10 de outubro de 2011

O Palácio do Planalto foi reformado na gestão Lula. Em tão poucas palavras, já se diz tanto, né? Existiria alguma razão para que o processo todo se desse com transparência e lisura? A resposta está na primeira frase do texto. Em agosto de 2010, as obras foram dadas por concluídas, o que é falso, e o palácio foi reaberto. Reportagem de Daniel Pereira, na VEJA desta semana, conta uma história cabeluda. E cara! A obra estava orçada em R$ 78 milhões, mas não saiu por menos de R$ 112 milhões. Pois é… Segundo relatório da Secretaria de Controle Interno da Presidência, datado de outubro de 2010, não há documentos que comprovem a elevação dos gastos. O documento sustenta que o governo pagou à empresa Porto Belo Construções R$ 5,5 milhões a mais do que era devido. Pediu ressarcimento? Não! Ao contrário: o governo negocia o pagamento de mais R$ 3,5 milhões - a empresa pede R$ 11 milhões!

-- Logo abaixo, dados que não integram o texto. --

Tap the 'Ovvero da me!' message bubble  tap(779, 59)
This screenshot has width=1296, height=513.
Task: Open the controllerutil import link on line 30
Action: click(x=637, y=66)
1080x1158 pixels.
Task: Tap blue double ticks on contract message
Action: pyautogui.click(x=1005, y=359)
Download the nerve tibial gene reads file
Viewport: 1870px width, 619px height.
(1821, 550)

Leiam a reportagem. O rolo todo começa em 2009, com suspeitas de fraude já no processo licitatório. Uma das pessoas que Lula escalou para vigiar o processo foi, podem rolar de rir, Erenice Guerra. Outra personagem do imbróglio é o general Jorge Fraxe, que hoje chefia o Dnit. Fraxe é personagem de uma reportagem na edição passada da VEJA. Ele é acusado de ter montado uma ONG para desviar verbas do departamento.